- BRIEF:
Your reply should reproduce each record precisely as written.

=== Begin Enclosure ===

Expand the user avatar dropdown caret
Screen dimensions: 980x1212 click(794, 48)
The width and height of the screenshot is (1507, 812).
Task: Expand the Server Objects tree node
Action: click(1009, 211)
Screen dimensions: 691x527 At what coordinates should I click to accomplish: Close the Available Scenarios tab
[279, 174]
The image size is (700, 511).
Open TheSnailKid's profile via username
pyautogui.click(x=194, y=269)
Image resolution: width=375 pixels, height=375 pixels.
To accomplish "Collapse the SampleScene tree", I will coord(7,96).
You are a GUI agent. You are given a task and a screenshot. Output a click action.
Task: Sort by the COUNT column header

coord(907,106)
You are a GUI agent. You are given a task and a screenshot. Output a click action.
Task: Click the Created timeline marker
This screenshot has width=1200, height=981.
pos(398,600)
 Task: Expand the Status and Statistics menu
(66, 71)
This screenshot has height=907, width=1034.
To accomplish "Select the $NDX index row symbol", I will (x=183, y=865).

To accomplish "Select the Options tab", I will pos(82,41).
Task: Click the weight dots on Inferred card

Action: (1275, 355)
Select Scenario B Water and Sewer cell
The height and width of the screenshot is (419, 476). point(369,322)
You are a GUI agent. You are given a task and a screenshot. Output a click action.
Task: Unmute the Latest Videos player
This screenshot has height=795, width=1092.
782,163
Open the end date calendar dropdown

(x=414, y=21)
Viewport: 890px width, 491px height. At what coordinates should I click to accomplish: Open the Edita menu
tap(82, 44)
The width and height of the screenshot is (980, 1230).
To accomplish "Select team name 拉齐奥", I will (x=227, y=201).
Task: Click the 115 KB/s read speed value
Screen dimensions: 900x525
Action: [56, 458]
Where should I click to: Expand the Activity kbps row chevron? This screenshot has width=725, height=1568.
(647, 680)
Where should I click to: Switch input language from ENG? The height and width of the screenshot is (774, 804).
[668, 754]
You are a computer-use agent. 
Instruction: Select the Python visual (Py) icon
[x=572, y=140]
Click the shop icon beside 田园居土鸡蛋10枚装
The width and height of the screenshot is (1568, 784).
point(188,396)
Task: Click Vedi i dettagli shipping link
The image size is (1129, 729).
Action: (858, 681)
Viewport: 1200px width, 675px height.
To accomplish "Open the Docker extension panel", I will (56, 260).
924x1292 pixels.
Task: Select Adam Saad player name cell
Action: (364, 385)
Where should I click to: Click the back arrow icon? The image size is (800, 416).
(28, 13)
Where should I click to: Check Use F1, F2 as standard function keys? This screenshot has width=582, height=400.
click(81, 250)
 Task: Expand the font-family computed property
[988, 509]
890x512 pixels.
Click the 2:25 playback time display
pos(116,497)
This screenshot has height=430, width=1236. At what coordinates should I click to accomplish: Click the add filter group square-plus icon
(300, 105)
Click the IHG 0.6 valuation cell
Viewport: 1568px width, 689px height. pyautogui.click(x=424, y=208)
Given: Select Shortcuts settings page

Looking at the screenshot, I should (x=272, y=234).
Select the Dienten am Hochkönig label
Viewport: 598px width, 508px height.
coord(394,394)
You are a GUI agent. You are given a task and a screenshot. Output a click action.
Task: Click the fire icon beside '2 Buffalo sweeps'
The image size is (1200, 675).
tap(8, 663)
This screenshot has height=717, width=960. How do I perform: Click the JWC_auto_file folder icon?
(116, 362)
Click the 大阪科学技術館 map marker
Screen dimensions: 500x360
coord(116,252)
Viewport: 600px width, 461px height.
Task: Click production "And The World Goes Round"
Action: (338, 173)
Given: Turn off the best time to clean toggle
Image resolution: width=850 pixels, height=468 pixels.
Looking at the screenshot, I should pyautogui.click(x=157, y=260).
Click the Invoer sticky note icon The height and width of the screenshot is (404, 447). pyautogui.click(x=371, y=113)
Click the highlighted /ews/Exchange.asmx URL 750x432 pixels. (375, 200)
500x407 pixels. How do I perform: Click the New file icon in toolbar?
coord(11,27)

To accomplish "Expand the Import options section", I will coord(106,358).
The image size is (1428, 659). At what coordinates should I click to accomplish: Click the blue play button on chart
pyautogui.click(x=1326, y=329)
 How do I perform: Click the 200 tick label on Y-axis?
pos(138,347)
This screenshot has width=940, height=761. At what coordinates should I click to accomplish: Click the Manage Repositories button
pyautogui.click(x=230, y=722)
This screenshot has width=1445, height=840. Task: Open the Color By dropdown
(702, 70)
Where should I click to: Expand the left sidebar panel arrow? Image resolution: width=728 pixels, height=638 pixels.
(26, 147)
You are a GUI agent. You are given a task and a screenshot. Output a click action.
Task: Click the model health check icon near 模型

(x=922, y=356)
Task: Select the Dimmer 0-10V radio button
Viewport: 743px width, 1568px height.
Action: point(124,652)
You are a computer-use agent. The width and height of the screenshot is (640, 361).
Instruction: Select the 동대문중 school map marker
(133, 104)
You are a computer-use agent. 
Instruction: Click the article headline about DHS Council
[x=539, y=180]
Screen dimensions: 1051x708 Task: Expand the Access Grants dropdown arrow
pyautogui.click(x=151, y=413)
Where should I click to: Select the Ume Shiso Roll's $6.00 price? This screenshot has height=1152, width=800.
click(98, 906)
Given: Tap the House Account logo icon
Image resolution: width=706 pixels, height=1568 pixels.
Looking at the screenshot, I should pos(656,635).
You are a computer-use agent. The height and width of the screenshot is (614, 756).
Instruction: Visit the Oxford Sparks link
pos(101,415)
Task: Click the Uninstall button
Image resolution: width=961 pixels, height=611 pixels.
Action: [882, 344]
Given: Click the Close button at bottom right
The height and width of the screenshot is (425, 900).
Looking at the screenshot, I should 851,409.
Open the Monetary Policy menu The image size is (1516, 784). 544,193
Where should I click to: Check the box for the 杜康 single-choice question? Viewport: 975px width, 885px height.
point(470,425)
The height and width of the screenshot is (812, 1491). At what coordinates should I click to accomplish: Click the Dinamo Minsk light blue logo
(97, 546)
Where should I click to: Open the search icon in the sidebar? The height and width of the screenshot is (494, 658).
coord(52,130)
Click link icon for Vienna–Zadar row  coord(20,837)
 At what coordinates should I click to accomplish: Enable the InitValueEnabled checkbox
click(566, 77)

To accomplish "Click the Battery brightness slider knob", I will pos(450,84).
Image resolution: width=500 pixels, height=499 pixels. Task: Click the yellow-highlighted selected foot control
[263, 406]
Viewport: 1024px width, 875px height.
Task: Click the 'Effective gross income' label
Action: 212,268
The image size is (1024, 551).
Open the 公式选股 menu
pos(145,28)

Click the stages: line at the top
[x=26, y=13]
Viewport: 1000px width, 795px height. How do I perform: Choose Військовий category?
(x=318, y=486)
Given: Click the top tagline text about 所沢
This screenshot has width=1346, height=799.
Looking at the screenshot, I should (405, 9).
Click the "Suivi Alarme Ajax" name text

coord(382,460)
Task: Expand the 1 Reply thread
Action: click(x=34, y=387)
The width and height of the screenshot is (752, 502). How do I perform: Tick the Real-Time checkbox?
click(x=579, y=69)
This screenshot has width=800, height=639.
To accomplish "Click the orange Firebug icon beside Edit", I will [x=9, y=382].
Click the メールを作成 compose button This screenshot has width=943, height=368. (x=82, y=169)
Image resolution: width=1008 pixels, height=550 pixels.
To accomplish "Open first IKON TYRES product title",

=== End Enclosure ===

- RESULT FOR THIS TASK:
Expand the user avatar dropdown caret
Screen dimensions: 980x1212 click(794, 48)
The width and height of the screenshot is (1507, 812).
Task: Expand the Server Objects tree node
Action: click(1009, 211)
Screen dimensions: 691x527 At what coordinates should I click to accomplish: Close the Available Scenarios tab
[279, 174]
The image size is (700, 511).
Open TheSnailKid's profile via username
pyautogui.click(x=194, y=269)
Image resolution: width=375 pixels, height=375 pixels.
To accomplish "Collapse the SampleScene tree", I will coord(7,96).
You are a GUI agent. You are given a task and a screenshot. Output a click action.
Task: Sort by the COUNT column header

coord(907,106)
You are a GUI agent. You are given a task and a screenshot. Output a click action.
Task: Click the Created timeline marker
This screenshot has width=1200, height=981.
pos(398,600)
 Task: Expand the Status and Statistics menu
(66, 71)
This screenshot has height=907, width=1034.
To accomplish "Select the $NDX index row symbol", I will (x=183, y=865).

To accomplish "Select the Options tab", I will pos(82,41).
Task: Click the weight dots on Inferred card

Action: (1275, 355)
Select Scenario B Water and Sewer cell
The height and width of the screenshot is (419, 476). point(369,322)
You are a GUI agent. You are given a task and a screenshot. Output a click action.
Task: Unmute the Latest Videos player
This screenshot has height=795, width=1092.
782,163
Open the end date calendar dropdown

(x=414, y=21)
Viewport: 890px width, 491px height. At what coordinates should I click to accomplish: Open the Edita menu
tap(82, 44)
The width and height of the screenshot is (980, 1230).
To accomplish "Select team name 拉齐奥", I will (x=227, y=201).
Task: Click the 115 KB/s read speed value
Screen dimensions: 900x525
Action: [56, 458]
Where should I click to: Expand the Activity kbps row chevron? This screenshot has width=725, height=1568.
(647, 680)
Where should I click to: Switch input language from ENG? The height and width of the screenshot is (774, 804).
[668, 754]
You are a computer-use agent. 
Instruction: Select the Python visual (Py) icon
[x=572, y=140]
Click the shop icon beside 田园居土鸡蛋10枚装
The width and height of the screenshot is (1568, 784).
point(188,396)
Task: Click Vedi i dettagli shipping link
The image size is (1129, 729).
Action: (858, 681)
Viewport: 1200px width, 675px height.
To accomplish "Open the Docker extension panel", I will (56, 260).
924x1292 pixels.
Task: Select Adam Saad player name cell
Action: (364, 385)
Where should I click to: Click the back arrow icon? The image size is (800, 416).
(28, 13)
Where should I click to: Check Use F1, F2 as standard function keys? This screenshot has width=582, height=400.
click(81, 250)
 Task: Expand the font-family computed property
[988, 509]
890x512 pixels.
Click the 2:25 playback time display
pos(116,497)
This screenshot has height=430, width=1236. At what coordinates should I click to accomplish: Click the add filter group square-plus icon
(300, 105)
Click the IHG 0.6 valuation cell
Viewport: 1568px width, 689px height. pyautogui.click(x=424, y=208)
Given: Select Shortcuts settings page

Looking at the screenshot, I should (x=272, y=234).
Select the Dienten am Hochkönig label
Viewport: 598px width, 508px height.
coord(394,394)
You are a GUI agent. You are given a task and a screenshot. Output a click action.
Task: Click the fire icon beside '2 Buffalo sweeps'
The image size is (1200, 675).
tap(8, 663)
This screenshot has height=717, width=960. How do I perform: Click the JWC_auto_file folder icon?
(116, 362)
Click the 大阪科学技術館 map marker
Screen dimensions: 500x360
coord(116,252)
Viewport: 600px width, 461px height.
Task: Click production "And The World Goes Round"
Action: (338, 173)
Given: Turn off the best time to clean toggle
Image resolution: width=850 pixels, height=468 pixels.
Looking at the screenshot, I should pyautogui.click(x=157, y=260).
Click the Invoer sticky note icon The height and width of the screenshot is (404, 447). pyautogui.click(x=371, y=113)
Click the highlighted /ews/Exchange.asmx URL 750x432 pixels. (375, 200)
500x407 pixels. How do I perform: Click the New file icon in toolbar?
coord(11,27)

To accomplish "Expand the Import options section", I will coord(106,358).
The image size is (1428, 659). At what coordinates should I click to accomplish: Click the blue play button on chart
pyautogui.click(x=1326, y=329)
 How do I perform: Click the 200 tick label on Y-axis?
pos(138,347)
This screenshot has width=940, height=761. At what coordinates should I click to accomplish: Click the Manage Repositories button
pyautogui.click(x=230, y=722)
This screenshot has width=1445, height=840. Task: Open the Color By dropdown
(702, 70)
Where should I click to: Expand the left sidebar panel arrow? Image resolution: width=728 pixels, height=638 pixels.
(26, 147)
You are a GUI agent. You are given a task and a screenshot. Output a click action.
Task: Click the model health check icon near 模型

(x=922, y=356)
Task: Select the Dimmer 0-10V radio button
Viewport: 743px width, 1568px height.
Action: point(124,652)
You are a computer-use agent. The width and height of the screenshot is (640, 361).
Instruction: Select the 동대문중 school map marker
(133, 104)
You are a computer-use agent. 
Instruction: Click the article headline about DHS Council
[x=539, y=180]
Screen dimensions: 1051x708 Task: Expand the Access Grants dropdown arrow
pyautogui.click(x=151, y=413)
Where should I click to: Select the Ume Shiso Roll's $6.00 price? This screenshot has height=1152, width=800.
click(98, 906)
Given: Tap the House Account logo icon
Image resolution: width=706 pixels, height=1568 pixels.
Looking at the screenshot, I should pos(656,635).
You are a computer-use agent. The height and width of the screenshot is (614, 756).
Instruction: Visit the Oxford Sparks link
pos(101,415)
Task: Click the Uninstall button
Image resolution: width=961 pixels, height=611 pixels.
Action: [882, 344]
Given: Click the Close button at bottom right
The height and width of the screenshot is (425, 900).
Looking at the screenshot, I should 851,409.
Open the Monetary Policy menu The image size is (1516, 784). 544,193
Where should I click to: Check the box for the 杜康 single-choice question? Viewport: 975px width, 885px height.
point(470,425)
The height and width of the screenshot is (812, 1491). At what coordinates should I click to accomplish: Click the Dinamo Minsk light blue logo
(97, 546)
Where should I click to: Open the search icon in the sidebar? The height and width of the screenshot is (494, 658).
coord(52,130)
Click link icon for Vienna–Zadar row  coord(20,837)
 At what coordinates should I click to accomplish: Enable the InitValueEnabled checkbox
click(566, 77)

To accomplish "Click the Battery brightness slider knob", I will pos(450,84).
Image resolution: width=500 pixels, height=499 pixels. Task: Click the yellow-highlighted selected foot control
[263, 406]
Viewport: 1024px width, 875px height.
Task: Click the 'Effective gross income' label
Action: 212,268
The image size is (1024, 551).
Open the 公式选股 menu
pos(145,28)

Click the stages: line at the top
[x=26, y=13]
Viewport: 1000px width, 795px height. How do I perform: Choose Військовий category?
(x=318, y=486)
Given: Click the top tagline text about 所沢
This screenshot has width=1346, height=799.
Looking at the screenshot, I should (405, 9).
Click the "Suivi Alarme Ajax" name text

coord(382,460)
Task: Expand the 1 Reply thread
Action: click(x=34, y=387)
The width and height of the screenshot is (752, 502). How do I perform: Tick the Real-Time checkbox?
click(x=579, y=69)
This screenshot has width=800, height=639.
To accomplish "Click the orange Firebug icon beside Edit", I will [x=9, y=382].
Click the メールを作成 compose button This screenshot has width=943, height=368. (x=82, y=169)
Image resolution: width=1008 pixels, height=550 pixels.
To accomplish "Open first IKON TYRES product title",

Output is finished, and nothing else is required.